= What this task involves =
Everything from the line containing "Click the AI Score 98 circular gauge" through the last line of the material below is to be copied exactly, ends included.

══ Recorded data

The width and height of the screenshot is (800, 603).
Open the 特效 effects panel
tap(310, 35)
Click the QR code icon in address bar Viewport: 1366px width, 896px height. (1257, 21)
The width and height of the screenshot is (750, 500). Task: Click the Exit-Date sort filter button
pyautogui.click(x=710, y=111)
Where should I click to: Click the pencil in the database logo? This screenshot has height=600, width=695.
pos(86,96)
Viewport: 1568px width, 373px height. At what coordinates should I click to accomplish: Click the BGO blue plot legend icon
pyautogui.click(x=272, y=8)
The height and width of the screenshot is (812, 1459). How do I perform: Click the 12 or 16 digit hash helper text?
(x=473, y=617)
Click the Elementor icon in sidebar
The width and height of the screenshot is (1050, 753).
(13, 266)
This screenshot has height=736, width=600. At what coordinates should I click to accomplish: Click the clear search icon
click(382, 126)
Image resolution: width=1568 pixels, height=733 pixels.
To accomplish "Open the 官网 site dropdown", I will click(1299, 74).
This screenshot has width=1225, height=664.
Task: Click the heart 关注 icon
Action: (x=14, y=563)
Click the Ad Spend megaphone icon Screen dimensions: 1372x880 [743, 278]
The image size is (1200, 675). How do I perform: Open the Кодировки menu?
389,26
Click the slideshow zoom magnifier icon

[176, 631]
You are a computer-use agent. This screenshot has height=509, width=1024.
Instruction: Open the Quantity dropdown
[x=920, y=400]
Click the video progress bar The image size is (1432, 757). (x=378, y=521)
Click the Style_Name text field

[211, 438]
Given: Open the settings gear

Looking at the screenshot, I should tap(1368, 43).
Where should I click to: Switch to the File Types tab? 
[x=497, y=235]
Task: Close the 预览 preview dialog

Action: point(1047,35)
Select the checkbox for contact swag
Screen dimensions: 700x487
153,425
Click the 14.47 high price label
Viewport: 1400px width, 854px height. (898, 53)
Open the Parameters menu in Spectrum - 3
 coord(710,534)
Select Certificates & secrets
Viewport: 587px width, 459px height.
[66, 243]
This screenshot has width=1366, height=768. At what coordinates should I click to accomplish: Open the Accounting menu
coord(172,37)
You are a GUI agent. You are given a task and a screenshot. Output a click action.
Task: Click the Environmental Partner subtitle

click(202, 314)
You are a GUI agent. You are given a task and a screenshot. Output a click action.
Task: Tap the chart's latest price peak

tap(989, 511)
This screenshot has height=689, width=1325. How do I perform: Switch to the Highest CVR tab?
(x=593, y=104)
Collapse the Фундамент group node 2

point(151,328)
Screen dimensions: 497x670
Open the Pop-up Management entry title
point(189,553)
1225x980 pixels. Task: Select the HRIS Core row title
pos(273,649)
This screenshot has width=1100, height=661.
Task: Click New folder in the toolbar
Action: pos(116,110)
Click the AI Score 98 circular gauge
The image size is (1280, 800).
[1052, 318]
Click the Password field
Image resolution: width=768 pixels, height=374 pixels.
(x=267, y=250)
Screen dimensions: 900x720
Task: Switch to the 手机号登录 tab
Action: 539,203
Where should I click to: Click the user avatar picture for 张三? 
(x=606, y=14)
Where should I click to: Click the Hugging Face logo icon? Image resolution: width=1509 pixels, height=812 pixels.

════

= Result of the exercise =
Click the AI Score 98 circular gauge
The image size is (1280, 800).
[1052, 318]
Click the Password field
Image resolution: width=768 pixels, height=374 pixels.
(x=267, y=250)
Screen dimensions: 900x720
Task: Switch to the 手机号登录 tab
Action: 539,203
Where should I click to: Click the user avatar picture for 张三? 
(x=606, y=14)
Where should I click to: Click the Hugging Face logo icon? Image resolution: width=1509 pixels, height=812 pixels.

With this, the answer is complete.